Statistical Significance
Statistical significance refers to the probability that a result occurred by chance alone. A result is considered “statistically significant” if the probability it occurred by chance alone is 5 percent or less.
When researchers refer to statistical significance, they compare different sets of values - such as student achievement before and after the introduction of an intervention. The study must account for the number of participants, the impact of the findings, and possible variables of the people participating in the study. Statistics are employed to calculate probability values associated with the experiment, For example how effective was this intervention in the study on improving student scores on an achievement test in comparison to the performance of students who were in a control group. If the researcher finds the impact was less than .05 it may be considered statistically significant, although it still has a 5% probability of error.

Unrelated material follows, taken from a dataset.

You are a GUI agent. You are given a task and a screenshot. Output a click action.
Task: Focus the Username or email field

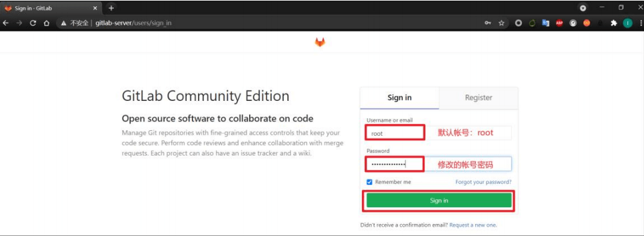click(x=439, y=133)
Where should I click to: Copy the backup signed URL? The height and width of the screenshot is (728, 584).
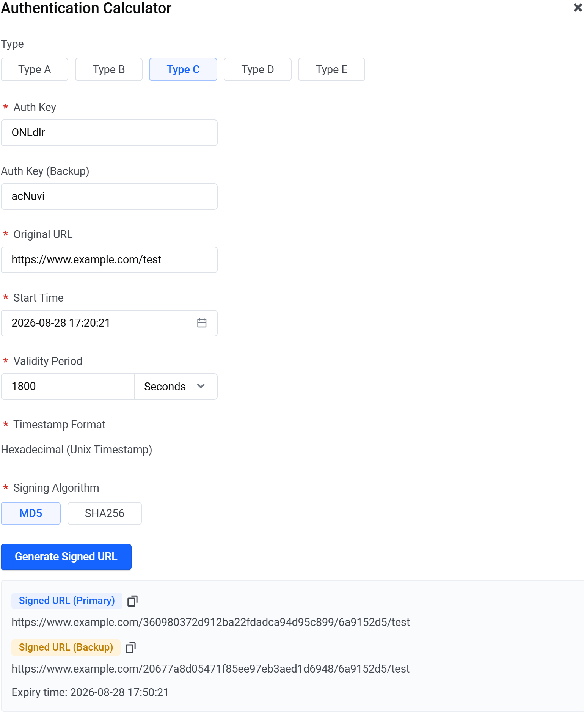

These probability values - called p values represent percentages, but are typically written as p < .05, p < .01, or p < .001. For example, p < .01 means that there is a less than 1% chance that our intervention worked based on chance. If probabilities are low, the results of the intervention can be considered as statistically significant. Tests of statistical significance do not directly measure interventions, but rather the probability the difference was a function of chance.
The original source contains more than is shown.